Após várias denúncias e pessoas dispostas a enfrentar a covardia perpetrada pelas autoridades políticas e gestoras responsáveis pelo Colônia, as pessoas foram sendo resgatadas e ressocializadas por freiras, famílias que decidiram adotar parte das crianças internadas injustamente e por órgãos criados devido a essa alta demanda de pacientes doentes. Há registros de pessoas que cresceram confinadas dentro do Hospital de Barbacena e não desenvolveram hábitos humanos de higiene pessoal e sociabilidade. Arbex obteve o relato de uma mulher que adotou três meninos criados juntos e desenvolveram laços irremediáveis. Segundo ela, educá-los foi um trabalho árduo, já que tiveram que começar do zero. Não sabiam usar roupas, não usavam as mãos para comer, não sabiam sentar, não tomavam banho, defecavam no chão, atiravam fezes uns nos outros como forma de distração e também não falavam.

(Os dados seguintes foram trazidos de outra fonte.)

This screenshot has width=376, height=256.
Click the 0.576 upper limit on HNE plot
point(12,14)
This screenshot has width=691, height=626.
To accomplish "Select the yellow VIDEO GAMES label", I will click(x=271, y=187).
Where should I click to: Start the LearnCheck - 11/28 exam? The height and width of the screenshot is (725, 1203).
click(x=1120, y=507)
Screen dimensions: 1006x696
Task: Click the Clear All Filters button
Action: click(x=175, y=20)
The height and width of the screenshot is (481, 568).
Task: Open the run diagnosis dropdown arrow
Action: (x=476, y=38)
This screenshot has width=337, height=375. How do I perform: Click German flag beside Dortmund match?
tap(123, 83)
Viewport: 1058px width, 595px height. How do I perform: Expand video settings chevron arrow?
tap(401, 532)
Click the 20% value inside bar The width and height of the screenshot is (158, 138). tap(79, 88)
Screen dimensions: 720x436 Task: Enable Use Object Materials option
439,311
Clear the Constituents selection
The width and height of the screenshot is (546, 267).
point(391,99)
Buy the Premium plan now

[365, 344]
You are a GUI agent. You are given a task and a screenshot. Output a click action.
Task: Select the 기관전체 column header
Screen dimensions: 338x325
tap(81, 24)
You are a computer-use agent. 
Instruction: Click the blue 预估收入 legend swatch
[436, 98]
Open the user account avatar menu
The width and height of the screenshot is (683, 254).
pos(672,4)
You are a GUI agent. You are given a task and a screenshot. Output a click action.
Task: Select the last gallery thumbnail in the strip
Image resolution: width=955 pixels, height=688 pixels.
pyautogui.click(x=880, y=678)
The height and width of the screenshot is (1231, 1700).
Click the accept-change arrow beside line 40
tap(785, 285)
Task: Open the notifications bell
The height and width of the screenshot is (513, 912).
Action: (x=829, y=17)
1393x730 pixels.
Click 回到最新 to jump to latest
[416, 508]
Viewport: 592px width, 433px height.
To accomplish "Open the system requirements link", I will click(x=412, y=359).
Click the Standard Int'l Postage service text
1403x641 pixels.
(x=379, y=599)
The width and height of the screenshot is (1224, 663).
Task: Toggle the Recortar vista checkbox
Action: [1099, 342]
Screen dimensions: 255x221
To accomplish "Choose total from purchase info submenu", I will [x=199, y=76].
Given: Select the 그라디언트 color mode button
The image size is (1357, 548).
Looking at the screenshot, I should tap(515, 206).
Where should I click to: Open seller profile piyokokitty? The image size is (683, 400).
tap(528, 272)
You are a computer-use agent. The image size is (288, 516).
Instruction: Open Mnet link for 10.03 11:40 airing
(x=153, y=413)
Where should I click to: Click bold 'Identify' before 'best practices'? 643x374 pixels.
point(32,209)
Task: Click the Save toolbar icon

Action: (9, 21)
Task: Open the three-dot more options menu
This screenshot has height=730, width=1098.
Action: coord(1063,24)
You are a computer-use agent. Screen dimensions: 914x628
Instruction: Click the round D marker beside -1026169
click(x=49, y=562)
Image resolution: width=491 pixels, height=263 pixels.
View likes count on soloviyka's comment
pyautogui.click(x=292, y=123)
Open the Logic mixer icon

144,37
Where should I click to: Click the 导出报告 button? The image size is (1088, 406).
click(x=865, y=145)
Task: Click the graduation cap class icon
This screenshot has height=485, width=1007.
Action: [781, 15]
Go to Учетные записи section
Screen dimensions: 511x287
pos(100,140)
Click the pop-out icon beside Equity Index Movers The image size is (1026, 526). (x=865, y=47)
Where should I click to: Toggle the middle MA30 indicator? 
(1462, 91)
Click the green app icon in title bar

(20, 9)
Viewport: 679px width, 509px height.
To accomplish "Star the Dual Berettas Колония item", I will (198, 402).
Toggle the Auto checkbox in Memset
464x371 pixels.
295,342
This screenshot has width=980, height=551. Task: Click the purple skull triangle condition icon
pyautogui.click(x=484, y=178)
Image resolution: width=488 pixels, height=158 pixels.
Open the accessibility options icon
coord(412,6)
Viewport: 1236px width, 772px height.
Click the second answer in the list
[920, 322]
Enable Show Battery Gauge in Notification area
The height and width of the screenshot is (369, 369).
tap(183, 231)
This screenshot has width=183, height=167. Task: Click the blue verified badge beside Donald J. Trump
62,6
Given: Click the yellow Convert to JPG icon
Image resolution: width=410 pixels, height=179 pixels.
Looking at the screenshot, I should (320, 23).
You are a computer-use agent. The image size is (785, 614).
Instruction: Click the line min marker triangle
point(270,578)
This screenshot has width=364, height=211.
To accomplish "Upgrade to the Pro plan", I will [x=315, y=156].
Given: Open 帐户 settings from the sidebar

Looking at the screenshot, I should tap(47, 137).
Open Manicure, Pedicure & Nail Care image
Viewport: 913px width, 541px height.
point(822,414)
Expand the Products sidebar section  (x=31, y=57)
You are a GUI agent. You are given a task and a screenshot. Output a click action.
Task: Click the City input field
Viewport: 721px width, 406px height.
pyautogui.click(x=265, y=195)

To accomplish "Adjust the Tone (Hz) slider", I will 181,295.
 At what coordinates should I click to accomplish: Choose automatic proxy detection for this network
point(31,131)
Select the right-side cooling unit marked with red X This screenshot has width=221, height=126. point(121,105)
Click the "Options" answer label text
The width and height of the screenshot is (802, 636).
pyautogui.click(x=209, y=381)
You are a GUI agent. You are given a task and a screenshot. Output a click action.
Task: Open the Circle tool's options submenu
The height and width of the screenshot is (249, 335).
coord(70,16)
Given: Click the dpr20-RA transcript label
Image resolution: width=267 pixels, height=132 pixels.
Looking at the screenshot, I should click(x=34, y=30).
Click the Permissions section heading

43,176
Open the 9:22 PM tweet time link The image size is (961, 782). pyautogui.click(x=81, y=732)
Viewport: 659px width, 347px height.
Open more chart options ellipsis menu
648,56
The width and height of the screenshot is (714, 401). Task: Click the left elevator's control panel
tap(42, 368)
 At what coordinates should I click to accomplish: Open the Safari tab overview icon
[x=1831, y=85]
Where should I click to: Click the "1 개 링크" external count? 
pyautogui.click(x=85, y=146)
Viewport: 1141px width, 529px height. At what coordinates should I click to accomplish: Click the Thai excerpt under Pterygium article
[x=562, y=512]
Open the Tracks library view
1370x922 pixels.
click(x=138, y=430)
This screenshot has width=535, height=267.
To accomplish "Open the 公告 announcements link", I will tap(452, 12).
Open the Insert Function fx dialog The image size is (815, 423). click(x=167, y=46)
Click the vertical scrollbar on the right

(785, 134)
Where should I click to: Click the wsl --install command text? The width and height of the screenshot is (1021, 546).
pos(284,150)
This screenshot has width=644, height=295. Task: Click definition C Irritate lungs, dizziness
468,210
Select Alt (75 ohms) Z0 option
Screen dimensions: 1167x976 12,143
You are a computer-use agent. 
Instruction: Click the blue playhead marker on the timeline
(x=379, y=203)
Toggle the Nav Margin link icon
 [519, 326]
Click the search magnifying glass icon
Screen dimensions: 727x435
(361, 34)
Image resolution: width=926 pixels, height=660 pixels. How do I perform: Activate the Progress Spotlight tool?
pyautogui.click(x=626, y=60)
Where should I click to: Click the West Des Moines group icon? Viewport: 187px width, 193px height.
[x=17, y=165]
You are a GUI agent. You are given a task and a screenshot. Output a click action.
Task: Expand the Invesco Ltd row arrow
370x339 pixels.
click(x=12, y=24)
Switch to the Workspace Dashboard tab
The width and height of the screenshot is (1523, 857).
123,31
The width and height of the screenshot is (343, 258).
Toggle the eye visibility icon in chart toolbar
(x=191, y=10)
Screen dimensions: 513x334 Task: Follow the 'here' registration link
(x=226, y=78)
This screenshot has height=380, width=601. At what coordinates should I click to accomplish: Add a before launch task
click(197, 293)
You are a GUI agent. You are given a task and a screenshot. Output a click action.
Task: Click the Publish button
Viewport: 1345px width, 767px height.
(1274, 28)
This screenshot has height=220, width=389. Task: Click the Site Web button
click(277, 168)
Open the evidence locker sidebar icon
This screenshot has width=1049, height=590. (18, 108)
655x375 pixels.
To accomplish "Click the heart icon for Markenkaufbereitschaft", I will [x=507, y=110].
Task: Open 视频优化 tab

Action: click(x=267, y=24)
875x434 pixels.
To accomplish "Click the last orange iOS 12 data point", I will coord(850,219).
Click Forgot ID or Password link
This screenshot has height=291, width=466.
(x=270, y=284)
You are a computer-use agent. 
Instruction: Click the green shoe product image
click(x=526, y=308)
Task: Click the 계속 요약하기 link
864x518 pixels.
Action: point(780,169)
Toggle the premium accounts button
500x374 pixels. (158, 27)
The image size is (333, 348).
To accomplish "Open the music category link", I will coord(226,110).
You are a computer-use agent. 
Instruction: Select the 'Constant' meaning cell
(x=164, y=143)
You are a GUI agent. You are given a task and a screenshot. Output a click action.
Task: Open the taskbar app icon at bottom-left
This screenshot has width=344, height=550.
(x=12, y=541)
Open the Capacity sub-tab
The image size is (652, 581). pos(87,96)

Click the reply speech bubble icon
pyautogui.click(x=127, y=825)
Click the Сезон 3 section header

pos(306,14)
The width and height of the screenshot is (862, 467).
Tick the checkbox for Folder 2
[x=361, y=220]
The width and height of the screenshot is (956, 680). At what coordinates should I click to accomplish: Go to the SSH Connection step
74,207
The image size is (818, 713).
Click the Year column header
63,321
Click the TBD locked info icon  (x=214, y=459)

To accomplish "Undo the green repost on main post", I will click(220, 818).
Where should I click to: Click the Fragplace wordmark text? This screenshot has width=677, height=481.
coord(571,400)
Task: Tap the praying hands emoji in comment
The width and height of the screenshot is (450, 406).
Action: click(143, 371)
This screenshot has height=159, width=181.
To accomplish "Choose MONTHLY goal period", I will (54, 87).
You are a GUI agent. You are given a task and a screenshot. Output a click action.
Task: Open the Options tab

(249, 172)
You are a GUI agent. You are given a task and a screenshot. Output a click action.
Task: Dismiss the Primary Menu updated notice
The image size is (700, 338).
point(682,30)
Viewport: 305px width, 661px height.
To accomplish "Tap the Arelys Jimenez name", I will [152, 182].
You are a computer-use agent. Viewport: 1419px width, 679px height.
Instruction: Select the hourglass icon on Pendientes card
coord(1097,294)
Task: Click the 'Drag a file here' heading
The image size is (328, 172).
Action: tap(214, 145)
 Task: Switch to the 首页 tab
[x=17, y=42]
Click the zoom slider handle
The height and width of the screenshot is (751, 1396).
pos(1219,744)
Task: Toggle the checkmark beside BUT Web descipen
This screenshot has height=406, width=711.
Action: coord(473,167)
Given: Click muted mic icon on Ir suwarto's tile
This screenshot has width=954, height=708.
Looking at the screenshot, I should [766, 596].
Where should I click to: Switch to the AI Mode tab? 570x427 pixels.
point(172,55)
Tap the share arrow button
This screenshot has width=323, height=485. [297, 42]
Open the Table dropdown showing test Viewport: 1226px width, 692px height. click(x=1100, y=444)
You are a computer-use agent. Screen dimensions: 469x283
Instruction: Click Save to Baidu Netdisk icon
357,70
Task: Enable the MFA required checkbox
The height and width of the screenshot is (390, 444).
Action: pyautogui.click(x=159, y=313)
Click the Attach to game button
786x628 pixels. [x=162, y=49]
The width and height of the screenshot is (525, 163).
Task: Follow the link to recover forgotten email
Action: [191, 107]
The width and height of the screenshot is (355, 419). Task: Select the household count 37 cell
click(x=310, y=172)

Depois de várias movimentações sociais pelo Brasil, a classe política passou a atender ao apelo da população e das famílias das vítimas. Pessoas foram transferidas para centros de reabilitação, algumas receberam tratamento de acordo com seus problemas, e outras foram liberadas por não apresentarem nenhuma anormalidade. No entanto, nem tudo estava resolvido, pois o Colônia permaneceu em funcionamento até a década de 1990, e ainda havia pessoas sob os cuidados dos funcionários. O fechamento ocorreu de forma gradual. Conforme os pacientes iam saindo, setores foram sendo desativados e o Colônia foi sendo fechado paulatinamente. Com essa vitória, a reforma idealizada por Basaglia foi adotada no Brasil, levando ao fechamento de manicômios e à aceitação das práticas de tratamento pelos Direitos Humanos. Em 13 de maio de 1978, o presidente Geisel sancionou a Lei 180/1978, extinguindo todos os manicômios em solo nacional. Atualmente, o Hospital Colônia de Barbacena (MG) transformou-se no "Museu da Loucura" e recebe visitantes todos os anos. Lá, é possível encontrar fotos, vídeos, peças de roupas, instrumentos de tortura e outros artefatos que compõem um dos maiores extermínios ocorridos no Brasil. Entre 1903 e 1990, mais de 60 mil pessoas morreram, e mais de mil corpos foram vendidos clandestinamente às universidades de farmácia e medicina de todo o Brasil.